Is there any evidence for “The reason is that statistical disambiguation is a bit dangerous for grammar checking, as it might prevent errors from being found.”?

Also, can you please elaborate on whether LT tries all permutations/combinations of all the (dictionary based) POS tags of each of the target in a sentence to apply rules?

dnaber · November 8, 2013, 5:23pm

There’s no hard evidence in form of numbers that I know of. LT considers all readings, unless they are disambiguated using disambiguation.xml.

Nina · November 11, 2013, 2:43pm

Thank you very much.

LT considers all readings… here “all readings” meaning “all pos tags”?

dnaber · November 11, 2013, 3:01pm

Yes, I meant all POS tags. BTW, as your questions are quite advanced, you might want to join our mailing list (languagetool-devel List Signup and Options), there are more developers than here in the forum.

Nina · November 11, 2013, 3:22pm

Thanks Daniel.

Nina · November 11, 2013, 7:46pm

Hi Daniel,

Can you please clarify the documentation at
http://wiki.languagetool.org/using-chunks
quotes …“we’re also using the OpenNLP part-of-speech tagger”. So it is not clear whether LT uses OpenNLP pos tags and additional POS tags for each token.

Thanks

dnaber · November 11, 2013, 8:03pm

We only use the OpenNLP POS tagger as a step before chunking. So the noun phrases (a.k.a. chunks) are found by OpenNLP, but everything else uses our own POS tagger. This chunking was only introduced in LT 2.3.

Nina · November 11, 2013, 8:15pm

If I wish to use OpenNLP POS tags instead of LT native tagger, can you provide some pointers to start. How can I use the OpenNLP POS tags to create the dictionary?
Thanks.

dnaber · November 11, 2013, 10:27pm

That’s currently not possible. I’m also not sure if it is a good idea, as this would be English-only, plus OpenNLP is basically an implementation detail that could change for the next version. Maybe you can tell more about what you’re trying to do (the mailing list seems to be the better place for that).

willfriends · October 19, 2017, 9:12am

Hello. According to section 3 in the paper “A Rule-Based Style and Grammar Checker
Daniel Naber”, there should be postag probability. May I know where I can extract those tag probability? Thank you very much.

dnaber · October 19, 2017, 10:03am

That paper isn’t quite up-to-date… in LT, we don’t have tag probabilities.

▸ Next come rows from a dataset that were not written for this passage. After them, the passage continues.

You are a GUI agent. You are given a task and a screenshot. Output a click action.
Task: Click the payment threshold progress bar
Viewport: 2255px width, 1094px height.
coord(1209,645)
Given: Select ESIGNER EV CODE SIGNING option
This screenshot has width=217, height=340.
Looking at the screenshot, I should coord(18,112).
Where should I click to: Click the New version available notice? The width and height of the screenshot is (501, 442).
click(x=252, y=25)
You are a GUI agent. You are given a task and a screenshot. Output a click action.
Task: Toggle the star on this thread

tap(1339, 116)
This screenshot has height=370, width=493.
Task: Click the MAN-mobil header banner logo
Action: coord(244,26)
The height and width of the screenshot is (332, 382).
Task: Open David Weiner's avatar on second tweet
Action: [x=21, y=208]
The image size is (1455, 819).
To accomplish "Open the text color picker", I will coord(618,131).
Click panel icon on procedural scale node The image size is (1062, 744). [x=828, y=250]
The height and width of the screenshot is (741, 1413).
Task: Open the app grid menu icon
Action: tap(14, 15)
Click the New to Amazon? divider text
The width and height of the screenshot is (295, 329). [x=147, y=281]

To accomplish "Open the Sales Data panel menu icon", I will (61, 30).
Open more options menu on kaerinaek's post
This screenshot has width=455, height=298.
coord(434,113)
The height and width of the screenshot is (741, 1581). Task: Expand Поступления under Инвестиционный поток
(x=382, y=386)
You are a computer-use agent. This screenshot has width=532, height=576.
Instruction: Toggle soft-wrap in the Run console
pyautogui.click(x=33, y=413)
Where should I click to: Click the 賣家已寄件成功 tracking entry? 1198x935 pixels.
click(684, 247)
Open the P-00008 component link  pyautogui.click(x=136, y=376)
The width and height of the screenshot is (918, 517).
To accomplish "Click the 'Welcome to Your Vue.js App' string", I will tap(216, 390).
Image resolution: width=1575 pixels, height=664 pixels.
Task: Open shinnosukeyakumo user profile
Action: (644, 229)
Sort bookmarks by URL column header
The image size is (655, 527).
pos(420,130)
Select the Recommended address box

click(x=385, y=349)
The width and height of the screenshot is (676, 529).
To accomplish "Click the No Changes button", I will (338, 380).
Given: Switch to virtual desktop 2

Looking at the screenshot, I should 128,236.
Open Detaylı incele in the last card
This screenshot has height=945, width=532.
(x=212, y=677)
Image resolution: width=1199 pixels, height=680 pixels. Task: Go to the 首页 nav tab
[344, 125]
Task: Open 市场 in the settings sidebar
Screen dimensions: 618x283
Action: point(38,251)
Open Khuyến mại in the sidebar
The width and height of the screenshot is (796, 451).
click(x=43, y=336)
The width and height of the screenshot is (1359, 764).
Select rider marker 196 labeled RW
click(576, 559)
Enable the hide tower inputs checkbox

willfriends · October 20, 2017, 11:22am

Thanks a lot.

aafreen · January 18, 2018, 7:06am

POS tags contains disambiguation now also. It contains many inconsistencies. If I am writing a rule to capture noun but not verb, if the word has also a verb form – > then the word is not captured.
Example:

I have few book. (Noun followed by the word “few”)
If I am “V.*” in exception, the word is not captured.
Because, "the word “book” can have verb form also."
Second example:
This paper offers some news. (Singular noun followed by the word “this”)
Here.,
Paper is the noun followed by the word “this”. And the above sentence is correct.
But in LT POS…
Paper is captured as adjective
Offer is captured as Noun

And captured “offers” and giving the replacement “Offer”
(Ofcourse, Paper can be act as JJ and Offer can be act as Noun… But not in this case.)
Stanford POS is capturing correctly. Any other option to refer stanford POS from LT.

dnaber · January 18, 2018, 8:37am

We cannot integrate the Stanford tagger due to its license (GPL), so we’d have to use a different tagger. I’m not sure if this is currently on anybody’s TODO list.

aafreen · January 18, 2018, 9:32am

What do you meant by “I’m not sure if this is currently on anybody’s TODO list.”??
Stanford POS is available offline. It needs no license. Please let me know if any other possibilities are there to correct above mentioned inconsistencies?

dnaber · January 18, 2018, 10:00am

Maybe we’re not talking about the same software? I was referring to The Stanford Natural Language Processing Group, which is under GPL.